EDMONTON – Plans to use peace officers to respond to rural police emergencies will fail unless the government provides adequate resources, hires more officers – and improves its disastrous approach to labour relations, says the Alberta Union of Provincial Employees (AUPE).
"Our members who work as peace officers in the Fish and Wildlife Enforcement Branch, Commercial Vehicle Enforcement Branch and the traffic arm of the Alberta Sheriffs, are proud of serving the public and many would be interested in doing more for their communities," says Guy Smith, president of AUPE, which represents 96,000 workers in the public and private sectors.
"However, while the government has announced that it will expand the scope of practice of these 400 dedicated workers, it hasn't been clear enough on how it will support them. This can be dangerous work. The government must hire more officers or provide extra resources if they want this plan to succeed," says Smith.
“Albertans in rural communities deserve a plan that will work. Our members want a plan that will work," he says.
"These peace officers are already overworked – often to the point of exhaustion and burnout.
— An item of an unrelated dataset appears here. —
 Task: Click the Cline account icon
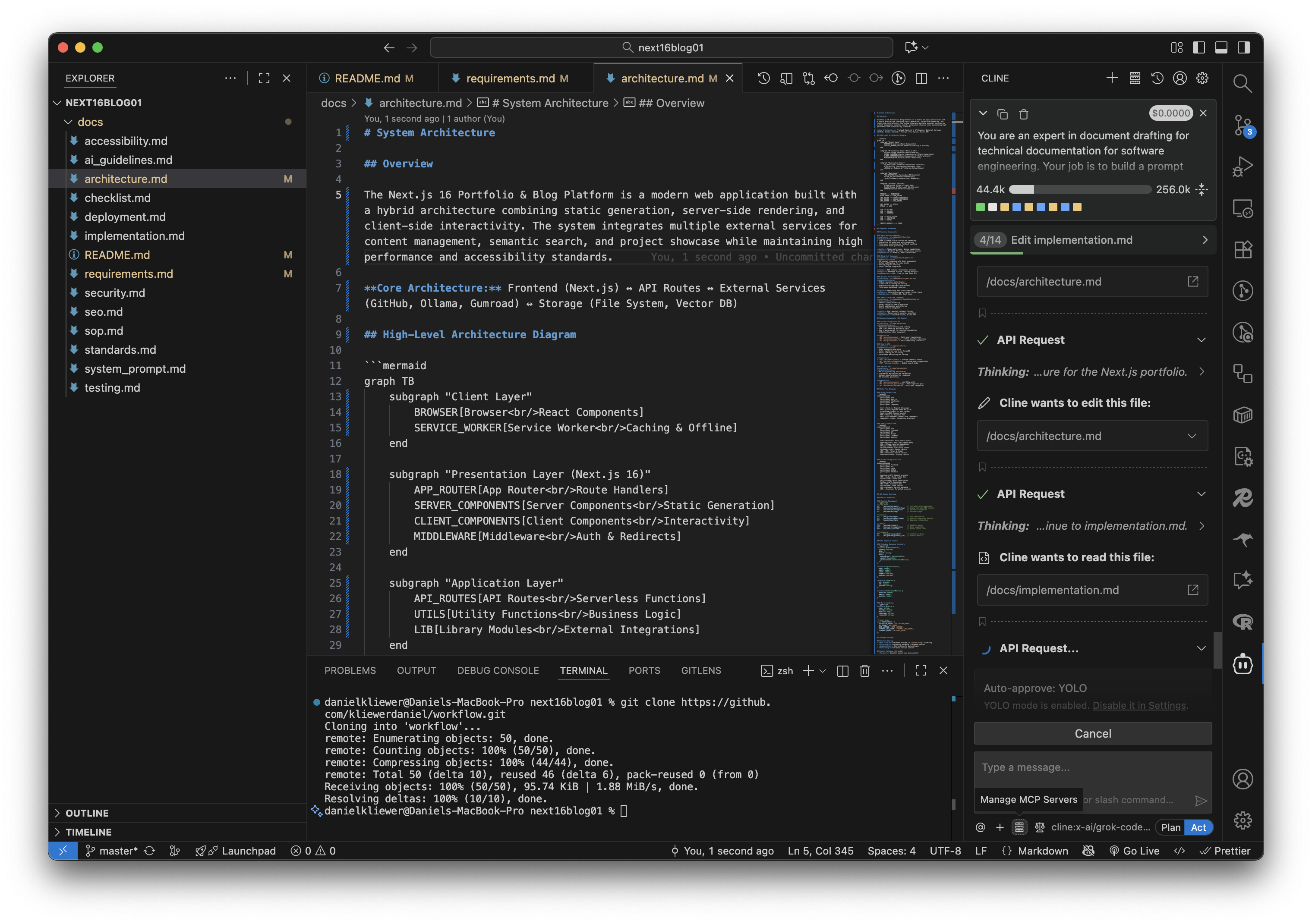coord(1180,78)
Now, this government wants to throw more work on them, without a word about how they will absorb these extra emergency duties. Does the Justice Minister think these 400 people are currently sitting around with nothing to do? If so, that's an appalling insult to their hard work and dedication to serve," says Smith.
"Unfortunately, this government has shown utter disrespect for working Albertans. It has insulted AUPE members. It says we need to slash the number of public-sector staff by nearly eight per cent, it says we are overpaid – and then turns around and says we need them to do more with less. Anyone who has ever worked outside of politics will tell you this is astoundingly bad management, a recipe bound to fail."
Less than three weeks ago, the government announced a similar plan for Licensed Practice Nurses (LPNs), saying their scope of practice would be broadened and that they would be asked to do more work. Two weeks later, it told those same LPNs that they should accept a two-per-cent wage rollback.
"This government cannot continue to slap us in the face, attempt to demean us in the eyes of the public, attack our wages, our constitutional rights and then demand we take on more responsibility, more risk and more work. You cannot declare war on workers and then ask them for favours."